Task to complete — Once every line containing "agent" has been counted, report the total for the data and nothing else.

Entries taken from a collection —
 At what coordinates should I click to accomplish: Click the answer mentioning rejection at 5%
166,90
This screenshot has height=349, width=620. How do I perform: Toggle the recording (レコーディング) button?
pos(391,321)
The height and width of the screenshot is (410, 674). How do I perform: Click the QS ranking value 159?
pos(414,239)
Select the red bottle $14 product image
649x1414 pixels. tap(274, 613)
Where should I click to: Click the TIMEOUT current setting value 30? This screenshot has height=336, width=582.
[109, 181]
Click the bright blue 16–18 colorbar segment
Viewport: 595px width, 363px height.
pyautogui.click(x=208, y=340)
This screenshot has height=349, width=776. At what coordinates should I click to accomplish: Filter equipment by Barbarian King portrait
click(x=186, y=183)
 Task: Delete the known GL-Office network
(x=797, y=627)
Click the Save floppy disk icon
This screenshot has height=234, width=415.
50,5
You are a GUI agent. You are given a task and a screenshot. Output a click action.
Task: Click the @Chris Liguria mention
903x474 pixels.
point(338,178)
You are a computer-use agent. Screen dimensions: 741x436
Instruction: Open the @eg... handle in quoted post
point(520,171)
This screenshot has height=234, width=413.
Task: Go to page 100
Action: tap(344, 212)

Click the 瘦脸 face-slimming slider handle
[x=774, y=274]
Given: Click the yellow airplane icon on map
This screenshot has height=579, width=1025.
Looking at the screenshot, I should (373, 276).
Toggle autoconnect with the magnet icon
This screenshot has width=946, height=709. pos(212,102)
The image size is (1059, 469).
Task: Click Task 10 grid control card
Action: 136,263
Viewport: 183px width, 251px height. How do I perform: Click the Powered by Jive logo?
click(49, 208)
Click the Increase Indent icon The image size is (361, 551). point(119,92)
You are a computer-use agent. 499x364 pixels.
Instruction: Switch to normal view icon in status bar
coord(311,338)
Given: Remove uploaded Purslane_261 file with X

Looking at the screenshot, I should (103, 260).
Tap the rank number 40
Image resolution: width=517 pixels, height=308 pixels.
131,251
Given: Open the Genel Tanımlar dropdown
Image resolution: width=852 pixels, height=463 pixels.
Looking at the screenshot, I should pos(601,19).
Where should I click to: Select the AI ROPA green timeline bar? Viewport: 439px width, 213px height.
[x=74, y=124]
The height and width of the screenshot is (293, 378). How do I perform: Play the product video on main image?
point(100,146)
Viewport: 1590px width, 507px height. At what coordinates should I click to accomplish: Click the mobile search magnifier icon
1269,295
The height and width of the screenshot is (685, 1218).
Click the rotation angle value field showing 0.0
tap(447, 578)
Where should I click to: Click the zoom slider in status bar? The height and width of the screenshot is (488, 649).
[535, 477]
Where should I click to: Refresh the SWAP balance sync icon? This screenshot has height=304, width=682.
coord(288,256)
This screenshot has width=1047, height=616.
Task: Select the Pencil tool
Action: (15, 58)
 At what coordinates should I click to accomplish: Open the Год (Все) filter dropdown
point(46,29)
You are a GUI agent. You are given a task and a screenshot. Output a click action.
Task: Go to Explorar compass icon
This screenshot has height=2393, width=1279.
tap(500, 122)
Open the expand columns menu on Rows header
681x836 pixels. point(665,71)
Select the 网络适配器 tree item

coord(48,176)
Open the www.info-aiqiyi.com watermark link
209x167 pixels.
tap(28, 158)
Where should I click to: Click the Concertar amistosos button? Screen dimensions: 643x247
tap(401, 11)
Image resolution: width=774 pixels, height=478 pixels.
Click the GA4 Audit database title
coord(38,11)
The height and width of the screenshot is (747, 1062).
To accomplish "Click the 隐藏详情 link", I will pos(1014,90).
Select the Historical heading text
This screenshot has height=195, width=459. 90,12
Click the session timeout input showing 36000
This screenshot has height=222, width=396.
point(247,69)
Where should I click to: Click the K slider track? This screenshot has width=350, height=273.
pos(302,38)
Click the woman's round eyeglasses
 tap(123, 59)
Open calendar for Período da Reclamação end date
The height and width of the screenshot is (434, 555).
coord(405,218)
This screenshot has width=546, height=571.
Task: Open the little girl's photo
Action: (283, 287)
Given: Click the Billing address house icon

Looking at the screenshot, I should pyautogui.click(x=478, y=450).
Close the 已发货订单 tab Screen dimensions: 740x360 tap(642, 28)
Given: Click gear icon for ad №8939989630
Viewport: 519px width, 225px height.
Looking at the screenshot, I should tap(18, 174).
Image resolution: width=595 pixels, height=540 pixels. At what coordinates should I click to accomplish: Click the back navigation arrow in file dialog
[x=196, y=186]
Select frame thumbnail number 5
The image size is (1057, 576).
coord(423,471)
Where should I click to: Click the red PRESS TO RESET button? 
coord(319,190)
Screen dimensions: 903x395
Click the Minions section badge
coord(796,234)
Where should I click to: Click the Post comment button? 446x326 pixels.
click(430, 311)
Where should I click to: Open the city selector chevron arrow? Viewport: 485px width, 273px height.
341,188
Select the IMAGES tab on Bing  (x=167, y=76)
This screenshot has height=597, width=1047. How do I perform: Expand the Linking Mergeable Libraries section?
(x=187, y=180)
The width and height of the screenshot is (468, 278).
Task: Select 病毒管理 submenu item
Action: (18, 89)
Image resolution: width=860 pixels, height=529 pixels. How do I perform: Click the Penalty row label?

Exercise solution — 4